Perdí la noción del tiempo. No me di cuenta cuando ya era nuevamente de noche y tuve que prender la lámpara. No recuerdo qué hice durante el día, salvo extractos que me parecen absurdamente breves. La habitación está desordenada y faltan cosas. Faltan las cosas que deseo, que quizás no sean tantas (o las mismas de cada mortal). Un par de libros botados, unos sobre el velador, unos discos de música, ropa tirada; más allá el telescopio, la flauta traversa armada sin guardar sobre la estuchera, entre papeles anónimos y un libro de cine que no me pertenece.
Por la mañana leí un poco. Bastante poco. Saramago, “El Evangelio según Jesucristo”. Quedé hasta la parte en que narraba, con un vocabulario envidiable, cómo José eyaculaba en María. Me gustó. Me siento cómodo entre los libros botados, o leyendo. Admiré su perfecto uso de las comas y su civilizada y culta manera de blasfemar.

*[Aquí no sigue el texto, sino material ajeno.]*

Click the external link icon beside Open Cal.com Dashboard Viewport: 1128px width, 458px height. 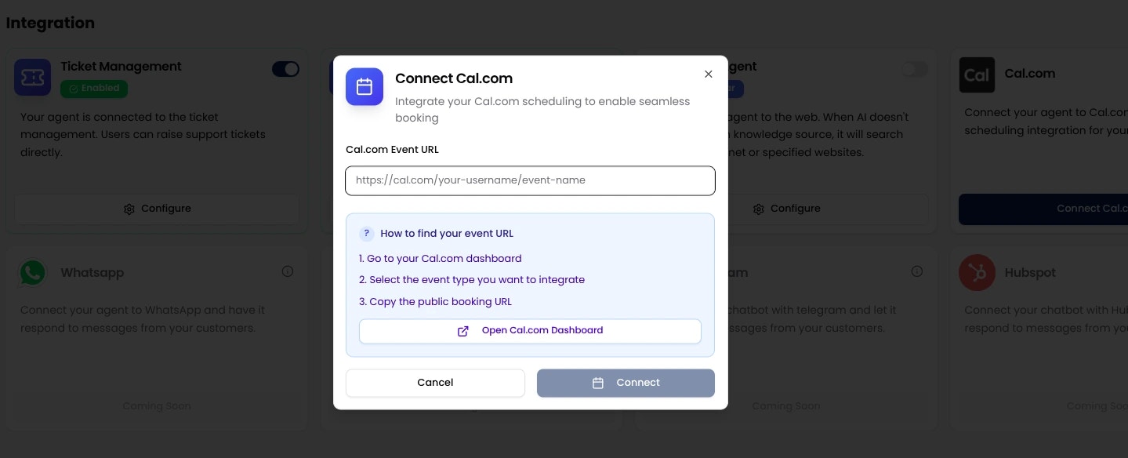click(x=463, y=331)
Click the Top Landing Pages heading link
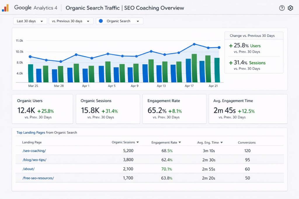 tap(31, 132)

Decidí asomarme un poco a la ventana. No volví a leer. Me distraigo, me concentro y me distraigo. No recuerdo tampoco qué hice ayer.
Hay ruido en la calle. Se escuchan los autos de la panamericana pasar raudos con algún destino que no me interesa. Será el norte o el sur; eventualmente el este o el oeste. Eso es todo. Supongo que estar es como dejarse llevar. Dejarse llevar y mecer, subir la escalera para luego bajarla, despeinado, anacrónico, indiferente, aburrido, alienado.
Hay una copa en el suelo. Los dibujos de siempre en las paredes. Se quemó la ampolleta del techo. Traje una lámpara. Se quemó la ampolleta de la lámpara. Traje una lámpara más pequeña. Se le derrite parte del toldo, sale olor a plástico chamuscado, pero ilumina. Debajo de una chaqueta está la daga que me regalaron antes de ayer. La observo. Debería sacarle filo, así no sirve de nada. Qué absurdo.
De pronto descubro una bolsa de té pegada en la ventana. No logro recordar cómo o cuando llegó allí. La ventana está manchada con témpera para maderas naranja. Hace tiempo que no veo arañas en el marco.
Algo que me gustaría es escribir o pasar a materia las melodías que imagino en las micros. ¿Pero escribir de qué? ¿Cómo poder hacer algo mínimamente sincero; algo que no sea una opulenta fotocopia de otra cosa; o un intento patético por fortalecer el ego? Para lo de la música necesitaría muchos músicos, y eso es imposible. Víctor podría hacer las guitarras; eventualmente yo podría tocar la flauta; quizás convencer o encontrar a alguien con los violines o mi hermano en la batería; pero nunca me atrevería a pedírselos; llevar a cabo algo así no; además es demasiado difícil, y poco recordable (orquesta esquizofrénica deudora de un Michael Nyman que acaba de escuchar la discografía de Godspeed you! Black Emperor!). Ahora me lamento por no haber aprendido a leer y escribir como se debe: podría pasar las melodías a partituras y así no olvidarlas a cada rato. Pero también recuerdo que si no fuera tan informal, tan desorganizado, no se habría desarrollado jamás la capacidad para inventar.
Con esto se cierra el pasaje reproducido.